[Stored data]
□ □ □ □ □ □ □

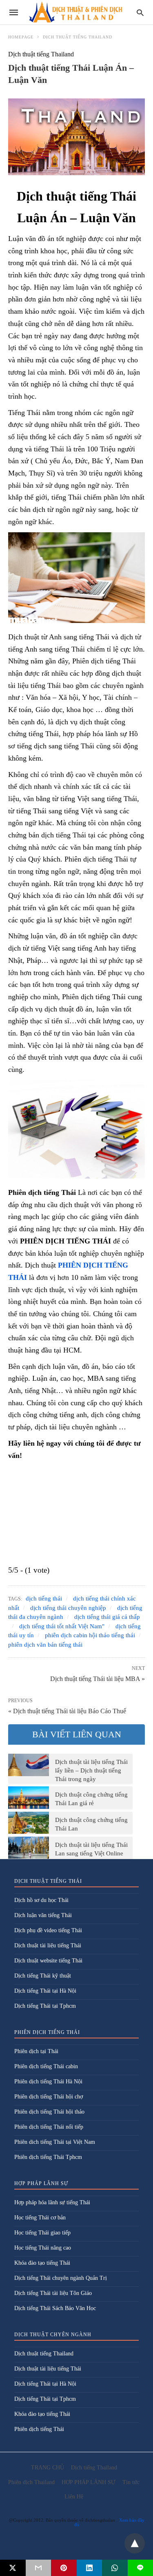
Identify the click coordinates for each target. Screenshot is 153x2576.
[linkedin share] (89, 2568)
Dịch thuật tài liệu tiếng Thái (47, 1945)
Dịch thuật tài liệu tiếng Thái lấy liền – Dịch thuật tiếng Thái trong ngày (91, 1770)
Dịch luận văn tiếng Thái (43, 1915)
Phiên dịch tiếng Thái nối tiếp (48, 2127)
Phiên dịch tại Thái (36, 2051)
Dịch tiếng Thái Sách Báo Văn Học (55, 2308)
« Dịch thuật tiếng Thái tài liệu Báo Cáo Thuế (67, 1711)
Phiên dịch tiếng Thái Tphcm (48, 2157)
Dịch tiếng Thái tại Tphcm (45, 2006)
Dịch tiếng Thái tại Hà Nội (45, 1991)
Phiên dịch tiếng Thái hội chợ (48, 2097)
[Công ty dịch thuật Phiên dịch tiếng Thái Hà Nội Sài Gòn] (76, 12)
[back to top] (134, 2543)
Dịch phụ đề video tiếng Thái (48, 1930)
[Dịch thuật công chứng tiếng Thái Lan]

□ □ □ □ □ □ □

* EXERCISE PROMPT *
Return the lines from the one containing "Dịch phụ đề video tiếng Thái (48, 1930)" through the last line of the records. Include both ends and nothing else.

* ANSWER TO THIS EXERCISE *
Dịch phụ đề video tiếng Thái (48, 1930)
[Dịch thuật công chứng tiếng Thái Lan]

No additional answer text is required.